I'm using the io::stdin().read_line() to get a path/directory inputed from the user and then use that to loop through the files and/or directories in that entered path.

I'm also setting default path for if the user doesn't enter anything. For this I'm using env::current_dir(). When I use this default value fs::read_dir() works fine, but when I try to use the variable set by the user input the system does a panic while running.

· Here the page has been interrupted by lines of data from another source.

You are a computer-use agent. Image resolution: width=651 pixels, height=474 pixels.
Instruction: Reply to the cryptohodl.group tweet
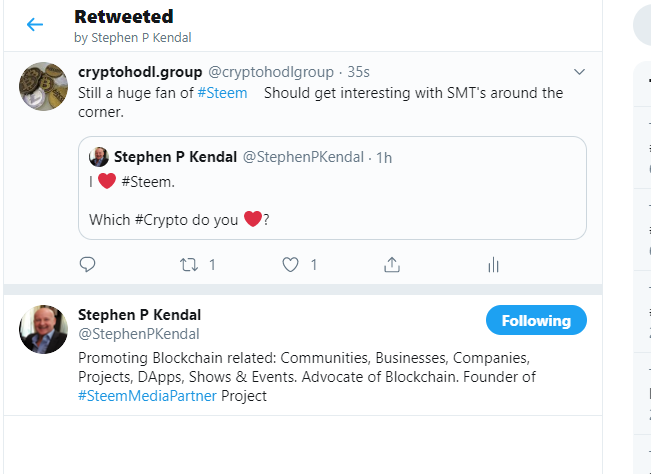click(88, 264)
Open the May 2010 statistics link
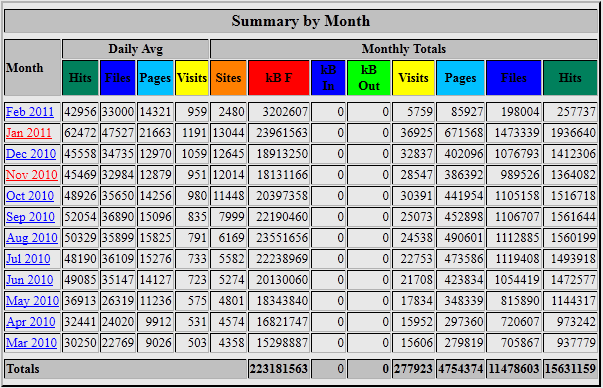This screenshot has width=603, height=388. click(x=33, y=301)
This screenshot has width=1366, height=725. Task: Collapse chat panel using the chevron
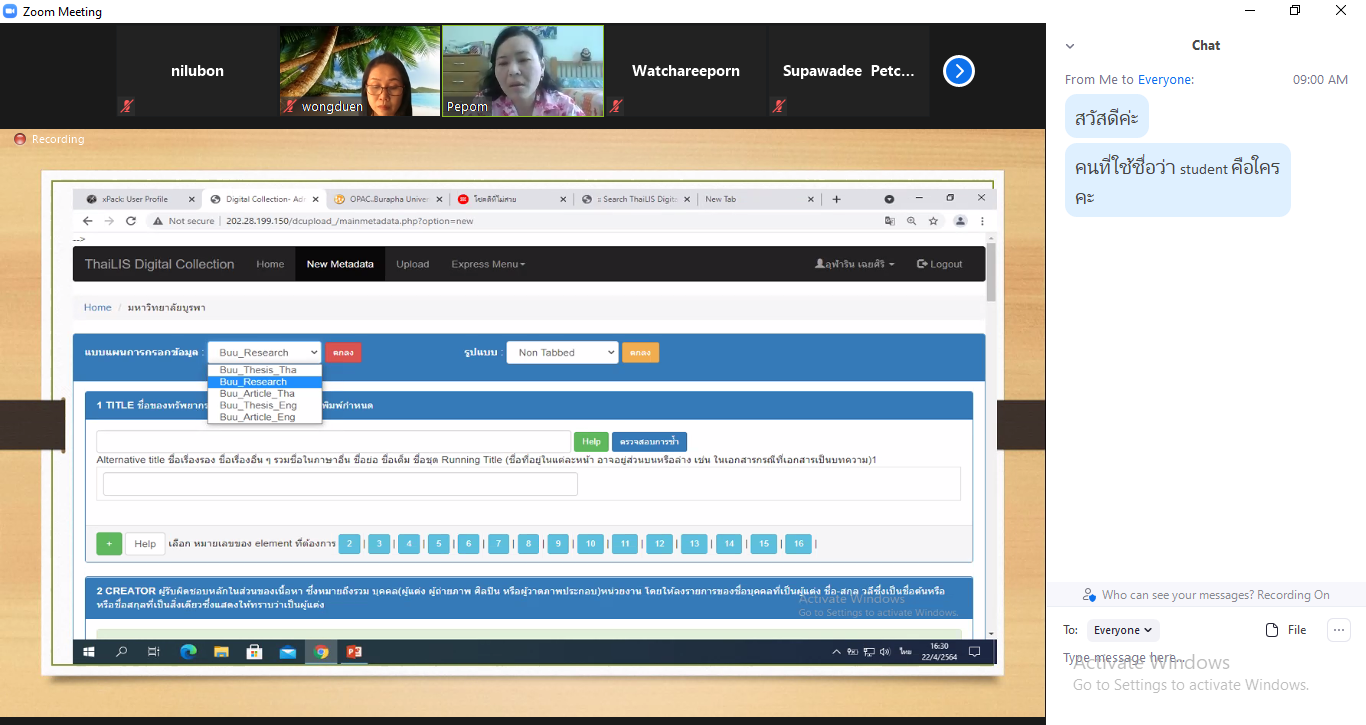[x=1070, y=46]
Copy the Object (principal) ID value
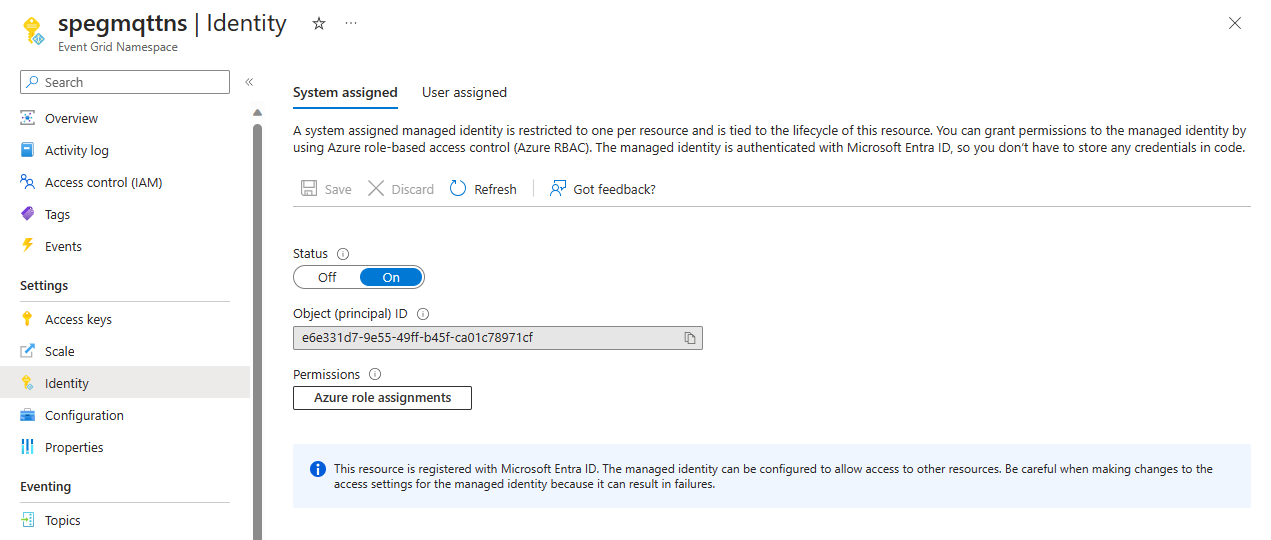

let current_directory = env::current_dir().unwrap().display().to_string();
let mut new_directory = String::new();

io::stdin().read_line(&mut new_directory)
    .expect("Failed to read line");

let dir = if new_directory == "\n" {
    current_directory
} else {
    new_directory
};

let paths = fs::read_dir(dir).unwrap();

for path in paths {
    println!("Name: {}", path.unwrap().path().display());
}

As I mentioned I get a panic when it hits the fs::read_dir(dir) line while the program is running not during while it's compiling.

thread 'main' panicked at 'called `Result::unwrap()` on an `Err` value: Error { repr: Os { code: 2, message: "No such file or directory" } }', src/libcore/result.rs:860:4
note: Run with `RUST_BACKTRACE=1` for a backtrace.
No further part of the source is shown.